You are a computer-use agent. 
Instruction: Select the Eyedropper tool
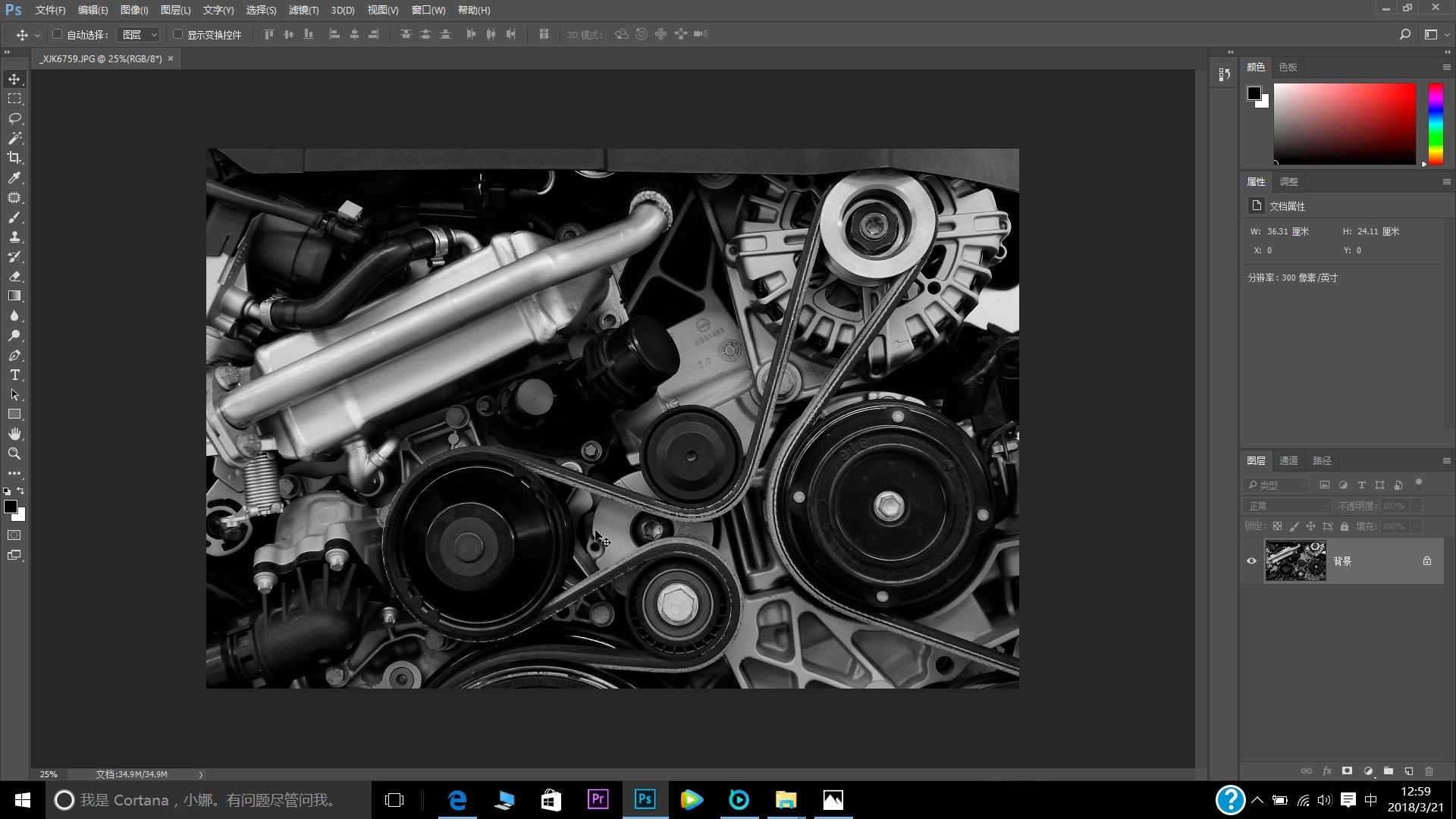[x=14, y=177]
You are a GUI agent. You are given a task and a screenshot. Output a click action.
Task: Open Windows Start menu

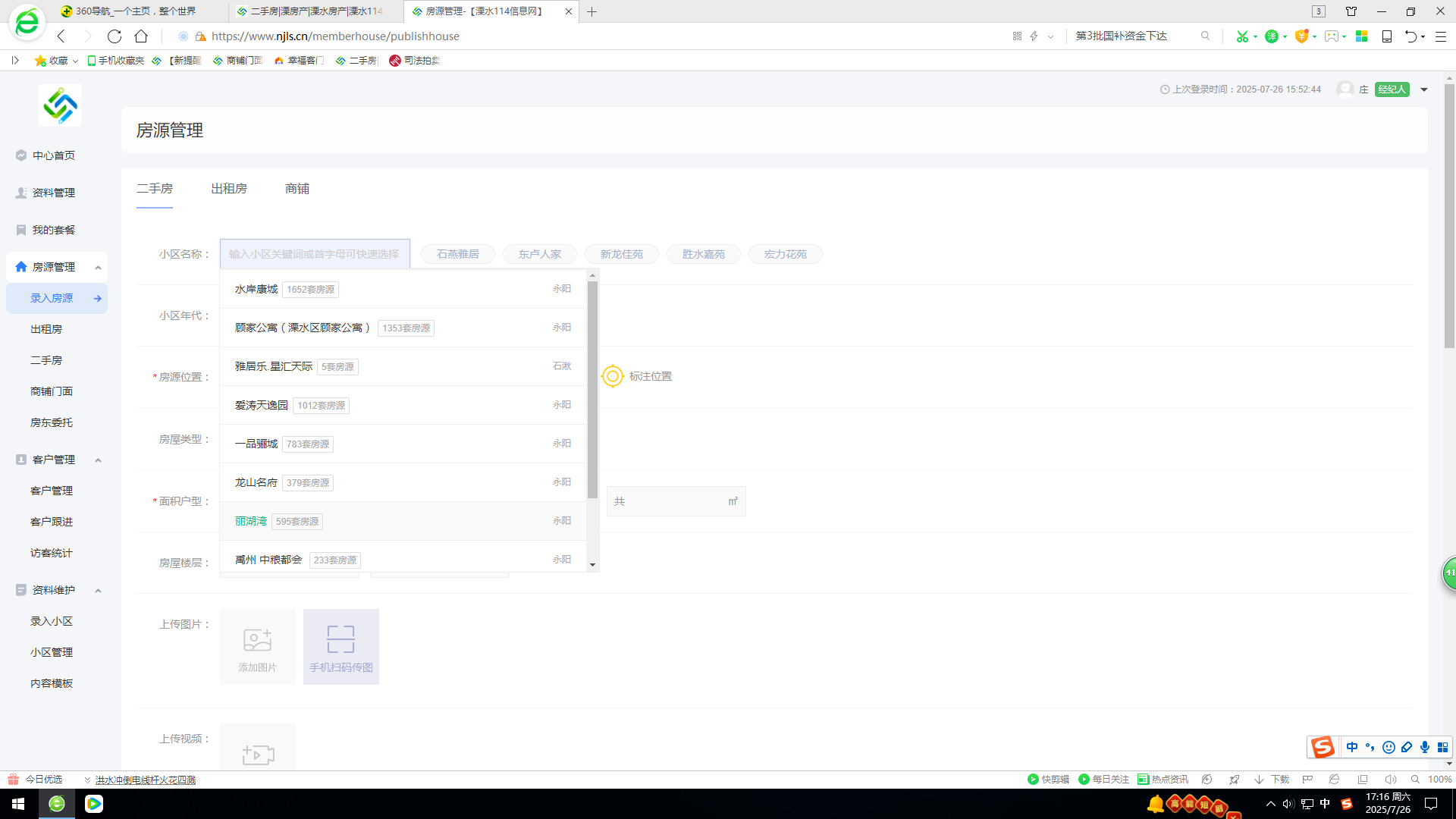18,804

^^^^^^^^^^^^^^^^

◆ Activity
If a record contains a picture, drop the picture and repeat the rest exactly.

◆ Finished task
You are a computer-use agent. 
Instruction: Select the Eyedropper tool
[x=14, y=177]
You are a GUI agent. You are given a task and a screenshot. Output a click action.
Task: Open Windows Start menu

18,804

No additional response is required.